→ What the task asks:
Pick out the lines below with "computer" and list them.

→ Material provided:
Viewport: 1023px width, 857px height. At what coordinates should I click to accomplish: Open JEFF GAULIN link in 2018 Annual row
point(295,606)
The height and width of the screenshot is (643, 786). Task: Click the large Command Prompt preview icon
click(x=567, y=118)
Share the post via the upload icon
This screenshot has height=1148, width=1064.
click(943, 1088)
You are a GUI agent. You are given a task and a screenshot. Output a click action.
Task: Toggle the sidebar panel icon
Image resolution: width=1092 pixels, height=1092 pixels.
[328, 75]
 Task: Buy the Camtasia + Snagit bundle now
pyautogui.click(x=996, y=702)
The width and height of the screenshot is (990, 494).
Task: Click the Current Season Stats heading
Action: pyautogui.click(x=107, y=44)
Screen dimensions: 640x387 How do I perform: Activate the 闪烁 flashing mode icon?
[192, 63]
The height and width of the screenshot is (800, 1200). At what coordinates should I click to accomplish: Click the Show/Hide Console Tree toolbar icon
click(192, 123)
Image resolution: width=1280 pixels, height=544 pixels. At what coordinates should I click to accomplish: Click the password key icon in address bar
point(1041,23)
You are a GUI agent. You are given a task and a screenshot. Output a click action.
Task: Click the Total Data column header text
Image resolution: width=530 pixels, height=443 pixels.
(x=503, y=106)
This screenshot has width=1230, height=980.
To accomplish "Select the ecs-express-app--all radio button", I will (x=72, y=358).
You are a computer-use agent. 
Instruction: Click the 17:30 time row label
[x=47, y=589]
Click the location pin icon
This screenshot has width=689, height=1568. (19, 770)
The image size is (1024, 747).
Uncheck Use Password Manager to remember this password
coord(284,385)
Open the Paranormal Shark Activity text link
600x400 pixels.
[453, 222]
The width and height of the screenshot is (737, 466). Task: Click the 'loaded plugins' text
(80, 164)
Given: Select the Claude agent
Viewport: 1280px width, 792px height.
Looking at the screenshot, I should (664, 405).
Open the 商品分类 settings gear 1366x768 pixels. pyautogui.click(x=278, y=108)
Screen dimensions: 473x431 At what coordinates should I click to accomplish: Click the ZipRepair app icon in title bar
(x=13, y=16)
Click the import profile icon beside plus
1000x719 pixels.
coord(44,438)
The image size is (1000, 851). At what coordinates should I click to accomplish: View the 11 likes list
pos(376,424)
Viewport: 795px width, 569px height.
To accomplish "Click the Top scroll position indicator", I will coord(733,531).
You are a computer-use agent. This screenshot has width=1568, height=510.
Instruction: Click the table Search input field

→ Response to this task:
You are a computer-use agent. 
You are a computer-use agent. This screenshot has width=1568, height=510.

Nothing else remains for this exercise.